I am at a loss; how I am supposed to move through a life I hadn’t planned for and hadn’t intended on living. I feel adrift and I do not like it, not a single bit. In fact, I cannot find a single thing I like about this aloneness, not the lonely I expected the lonely and though it horrifies me, I expected it. It isn’t that, not at all.
It is the aloneness.
It is also my fault. Entirely and utterly my fault, I have no one to blame but me. I knew it was happening, I screamed about it. I fought it, but not hard enough. This aloneness, this blank space in my life is me, it is all me, it is of my making; it is my agreement to terms and conditions which were unreasonable and hurtful. I am now exactly where I didn’t want to be, isolated and alone.

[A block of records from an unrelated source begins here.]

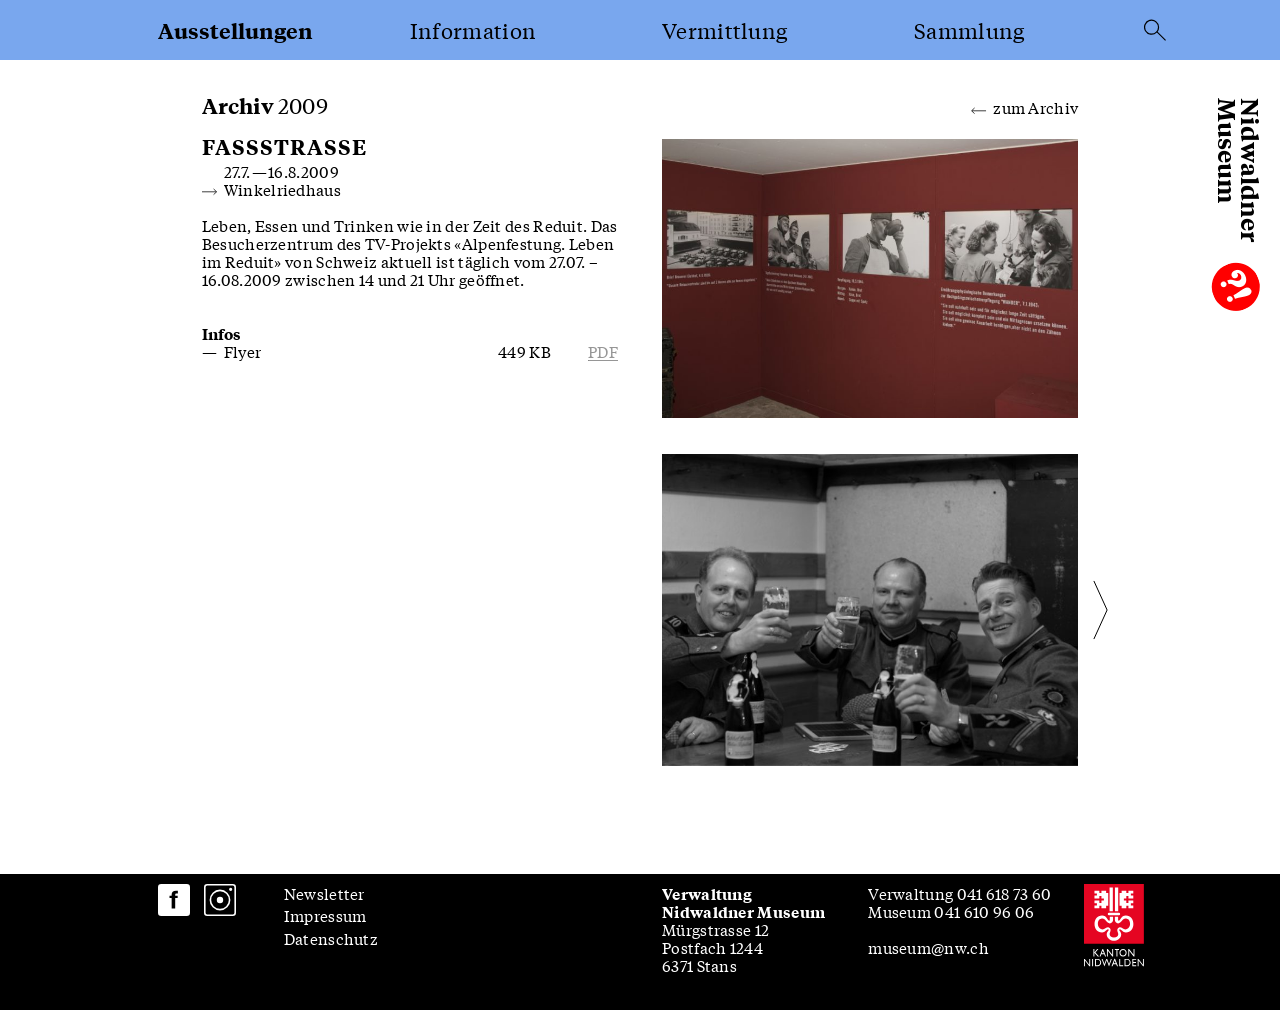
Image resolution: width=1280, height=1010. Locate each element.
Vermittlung (724, 30)
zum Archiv (1024, 106)
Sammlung (969, 30)
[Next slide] (1056, 610)
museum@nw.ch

I can’t blame him; all he did was demand I choose. All he did was make me choose him over myself, my nature, my humanness. All he did was force choices, him or the world, him or me.
Hell, he even made me hide. Lie by omission simply to spread wings and touch the world beyond the world he wanted to live in, a world of only him and I. A world so constricted it suffocated me.
Did you know I always chose him? Even when he thought I chose otherwise I chose him. My retreat from the world, from friends and even family was because he demanded a choice, because he didn’t need friends only “me”. He didn’t understand though in making this demand of me, in demanding my isolation from the world he killed something essential inside of me, he was slowly destroying me. The very thing he said he loved, my mind, my heart, my soul he was killing off each time he demanded a choice.
Now, because I couldn’t slice enough of me away to satisfy him, he is gone and I am left with this gapping aloneness. Empty rooms, an empty bed, a silent phone; because he is gone but I made choices not to expand, not to reach out.
He has returned to the bosom of his large family who I am certain have welcomed him with open arms and hearts.
He has left me with this chasm of aloneness, of my making because I always chose him.
All I asked let me have something small something that was only me but even that was more than he could bear. Let me write, let me have the virtual world at least there I can spread my mind and my wings, create a community that would not be a threat to his vision of ‘us’.
That was too much to ask, too big of a threat. We fought even about this small piece of the world, this community; he could not let me peacefully have even this without comment or intimidation.
So now, here we are apart. He is where he always said he would be if I made him unhappy. I am where he always said I would be if I made him unhappy.
The difference, the problem?
He chose for both of us, all along he chose and now he is where he will never be alone and I am so very alone I am frightened.